Segment Start: Listed entries
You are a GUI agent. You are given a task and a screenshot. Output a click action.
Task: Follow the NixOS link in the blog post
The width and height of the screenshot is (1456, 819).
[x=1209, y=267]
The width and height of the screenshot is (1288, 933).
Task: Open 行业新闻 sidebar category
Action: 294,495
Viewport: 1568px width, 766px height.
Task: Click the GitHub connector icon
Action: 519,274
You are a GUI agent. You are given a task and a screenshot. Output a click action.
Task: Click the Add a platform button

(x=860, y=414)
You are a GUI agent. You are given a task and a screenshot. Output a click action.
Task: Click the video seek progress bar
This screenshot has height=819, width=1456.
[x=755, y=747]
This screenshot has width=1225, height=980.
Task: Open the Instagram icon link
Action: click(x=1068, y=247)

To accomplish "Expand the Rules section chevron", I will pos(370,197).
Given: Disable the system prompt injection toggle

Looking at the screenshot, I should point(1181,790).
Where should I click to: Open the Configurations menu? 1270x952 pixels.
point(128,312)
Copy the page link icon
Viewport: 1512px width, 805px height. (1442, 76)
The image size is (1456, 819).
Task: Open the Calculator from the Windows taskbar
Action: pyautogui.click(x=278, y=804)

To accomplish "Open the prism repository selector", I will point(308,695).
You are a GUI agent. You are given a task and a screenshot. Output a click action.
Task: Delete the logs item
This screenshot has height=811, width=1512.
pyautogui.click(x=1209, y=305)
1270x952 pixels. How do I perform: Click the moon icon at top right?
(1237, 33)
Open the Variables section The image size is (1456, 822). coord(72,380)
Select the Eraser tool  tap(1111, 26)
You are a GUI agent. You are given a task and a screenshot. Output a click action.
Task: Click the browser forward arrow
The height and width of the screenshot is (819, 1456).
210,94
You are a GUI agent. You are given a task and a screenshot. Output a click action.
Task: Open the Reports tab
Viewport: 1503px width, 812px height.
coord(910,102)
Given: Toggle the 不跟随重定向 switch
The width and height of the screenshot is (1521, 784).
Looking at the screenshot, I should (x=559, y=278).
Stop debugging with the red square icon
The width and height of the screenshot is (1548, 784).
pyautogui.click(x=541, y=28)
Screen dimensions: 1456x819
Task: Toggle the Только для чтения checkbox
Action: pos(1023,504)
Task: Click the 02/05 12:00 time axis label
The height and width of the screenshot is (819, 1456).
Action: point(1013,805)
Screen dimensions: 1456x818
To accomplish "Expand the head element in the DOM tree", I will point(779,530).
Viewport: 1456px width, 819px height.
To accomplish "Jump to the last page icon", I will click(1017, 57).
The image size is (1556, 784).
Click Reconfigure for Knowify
Segment End: Listed entries
### Problem to solve:
Write the records out once more. Each line must match.

### Task answer:
You are a GUI agent. You are given a task and a screenshot. Output a click action.
Task: Follow the NixOS link in the blog post
The width and height of the screenshot is (1456, 819).
[x=1209, y=267]
The width and height of the screenshot is (1288, 933).
Task: Open 行业新闻 sidebar category
Action: 294,495
Viewport: 1568px width, 766px height.
Task: Click the GitHub connector icon
Action: 519,274
You are a GUI agent. You are given a task and a screenshot. Output a click action.
Task: Click the Add a platform button

(x=860, y=414)
You are a GUI agent. You are given a task and a screenshot. Output a click action.
Task: Click the video seek progress bar
This screenshot has height=819, width=1456.
[x=755, y=747]
This screenshot has width=1225, height=980.
Task: Open the Instagram icon link
Action: click(x=1068, y=247)

To accomplish "Expand the Rules section chevron", I will pos(370,197).
Given: Disable the system prompt injection toggle

Looking at the screenshot, I should point(1181,790).
Where should I click to: Open the Configurations menu? 1270x952 pixels.
point(128,312)
Copy the page link icon
Viewport: 1512px width, 805px height. (1442, 76)
The image size is (1456, 819).
Task: Open the Calculator from the Windows taskbar
Action: pyautogui.click(x=278, y=804)

To accomplish "Open the prism repository selector", I will point(308,695).
You are a GUI agent. You are given a task and a screenshot. Output a click action.
Task: Delete the logs item
This screenshot has height=811, width=1512.
pyautogui.click(x=1209, y=305)
1270x952 pixels. How do I perform: Click the moon icon at top right?
(1237, 33)
Open the Variables section The image size is (1456, 822). coord(72,380)
Select the Eraser tool  tap(1111, 26)
You are a GUI agent. You are given a task and a screenshot. Output a click action.
Task: Click the browser forward arrow
The height and width of the screenshot is (819, 1456).
210,94
You are a GUI agent. You are given a task and a screenshot. Output a click action.
Task: Open the Reports tab
Viewport: 1503px width, 812px height.
coord(910,102)
Given: Toggle the 不跟随重定向 switch
The width and height of the screenshot is (1521, 784).
Looking at the screenshot, I should (x=559, y=278).
Stop debugging with the red square icon
The width and height of the screenshot is (1548, 784).
pyautogui.click(x=541, y=28)
Screen dimensions: 1456x819
Task: Toggle the Только для чтения checkbox
Action: pos(1023,504)
Task: Click the 02/05 12:00 time axis label
The height and width of the screenshot is (819, 1456).
Action: point(1013,805)
Screen dimensions: 1456x818
To accomplish "Expand the head element in the DOM tree", I will point(779,530).
Viewport: 1456px width, 819px height.
To accomplish "Jump to the last page icon", I will click(1017, 57).
The image size is (1556, 784).
Click Reconfigure for Knowify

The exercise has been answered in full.